Je pense également qu’un de leurs objectifs est de reprendre Lyssytchansk et peut-être même Sievierodonetsk. Après avoir passé la rivière Oskil dans la région de Kharkiv, ils vont continuer à pousser pour essayer de grignoter dans l’oblast (une région administrative, NDLR.) de Lougansk. Cette zone est celle que les Russes contrôlent le plus jusqu’à présent.

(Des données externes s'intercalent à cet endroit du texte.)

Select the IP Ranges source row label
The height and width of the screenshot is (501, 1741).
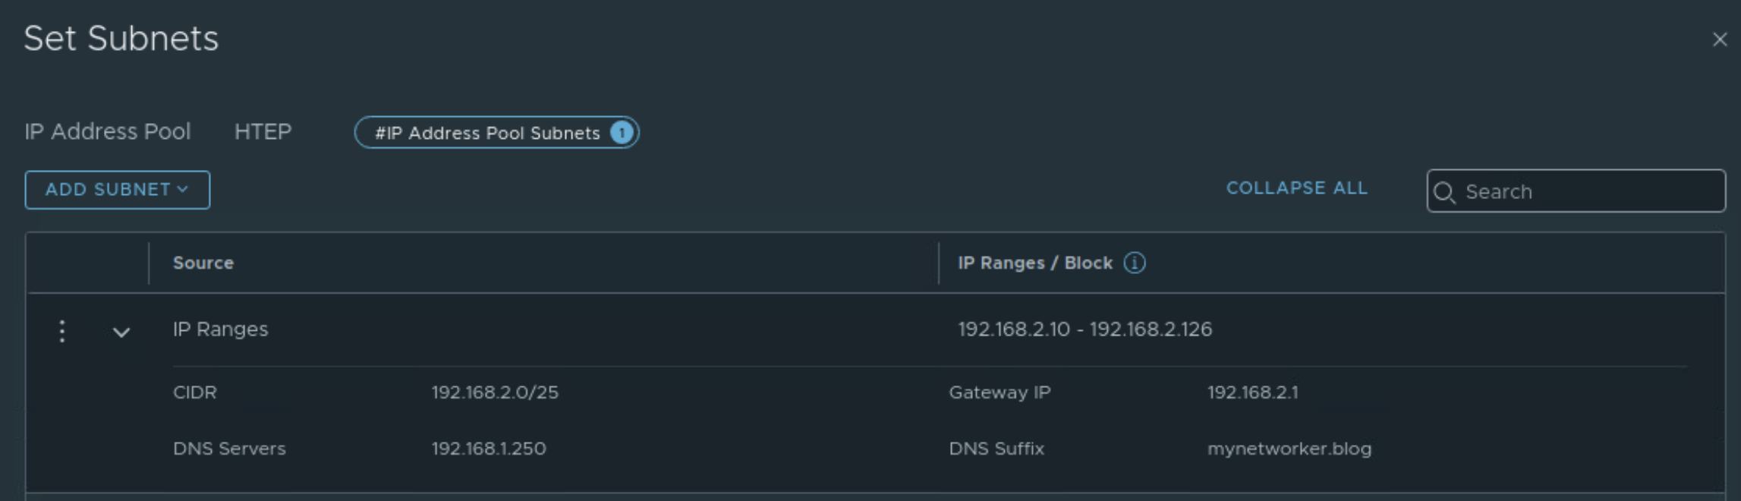pyautogui.click(x=220, y=329)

En l’attaquant, l’Ukraine pourrait alors dire : « Nous reprenons dans Lougansk, nous reprenons dans Donetsk, dans Kharkiv. » Le but est de montrer que les annexions qui ont été entérinées par Poutine ne sont pas définitives, comme les Russes l’entendent. Ils jouent véritablement contre-la-montre pour entrer dans ces quatre régions et ainsi éviter l’instauration ou la stabilisation d’un fait accompli par la Russie.

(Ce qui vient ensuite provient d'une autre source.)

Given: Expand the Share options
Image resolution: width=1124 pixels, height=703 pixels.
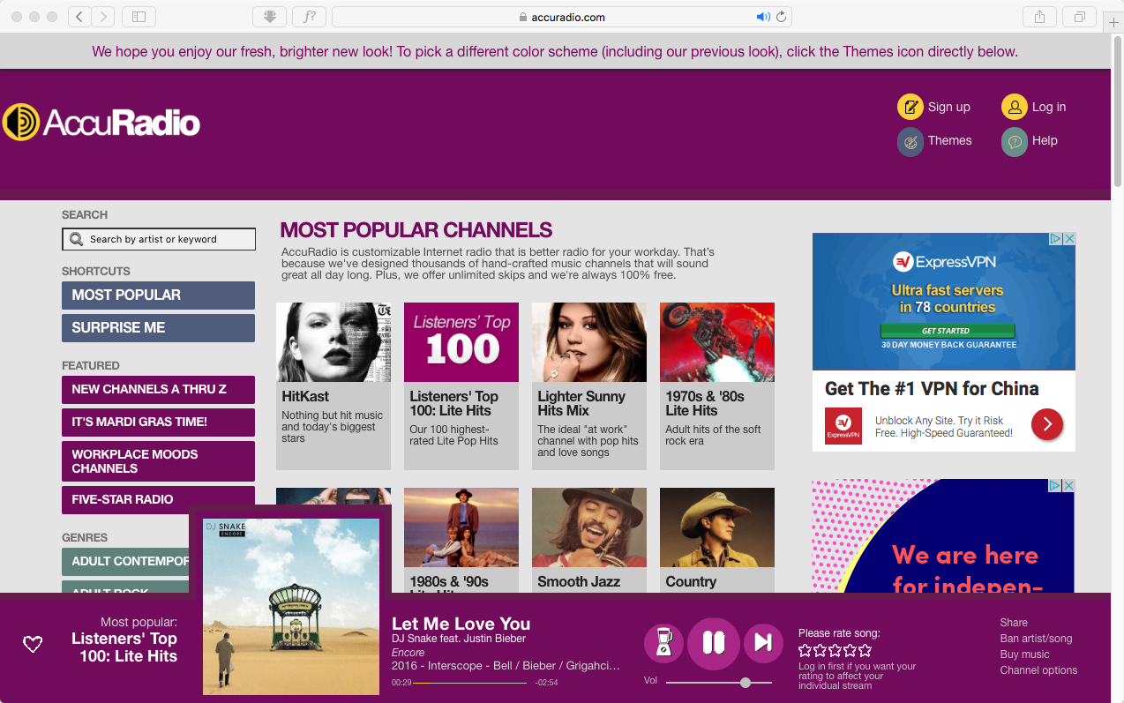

Pour les Ukrainiens, le but est maintenant de montrer que les annexions qui ont été entérinées par Poutine ne sont pas définitives. Ils jouent véritablement contre-la-montre pour entrer dans ces quatre régions et ainsi éviter l’instauration ou la stabilisation d’un fait accompli par la Russie.

NICOLAS GOSSET

J’étais très réticent vis-à-vis des avancées de l’Ukraine des dernières semaines, mais depuis le dernier week-end, ils ont significativement avancé. Donc, il est possible que d’ici une semaine, ils atteignent Nova Kakhovka, au milieu de la zone du nord contrôlée par les Russes, et Kherson. Là, ce serait également important, car la localité commande l’approvisionnement électrique de la région.

Les Ukrainiens vont donc essayer de conquérir la « banane », c’est-à-dire la zone de Kherson sur la rive droite du Dniepr. En espérant que les Russes refluent. Cela va dépendre des ordres qui sont donnés par le Kremlin. Est-ce qu’il s’agira de tenir envers et contre tout quitte à faire des milliers de morts et de prisonniers, auquel cas Kherson sera détruite ?

Aussi longtemps que l’évolution du climat va le permettre (dans l’automne, au début de l’hiver), les Ukrainiens vont continuer à essayer d’avancer au maximum. Continuer à être en position offensive, ne pas redonner la main offensive aux Russes, les contraindre à une position défensive de repli. Et attendre de voir l’effet concret de la mobilisation.

Sur la mobilisation russe, j’observe également que la communication politique ukrainienne est souvent plus mesurée que certains commentateurs occidentaux, qui parlent beaucoup d’une mobilisation défaillante. Cela représente quand même une masse humaine qui est non-négligeable.

Jeudi, l’Ukraine a annoncé avoir repris 400 km2. Qu’est-ce que cela représente vraiment ?

C’est beaucoup, dans une guerre où l’on a assisté, pendant des mois, à une sorte de statu quo, de ‘danse d’Echternach’. Ici, il y a quelque chose qui se confirme. Mais lorsqu’on voit l’ampleur de la zone contrôlée par les Russes, c’est l’équivalent de la surface du Benelux.

Donc l’avancée de l’Ukraine est importante, déterminante, ça confirme une initiative offensive en faveur des Ukrainiens. Mais ça ne scelle pas de manière décisive et définitive le sort de la guerre.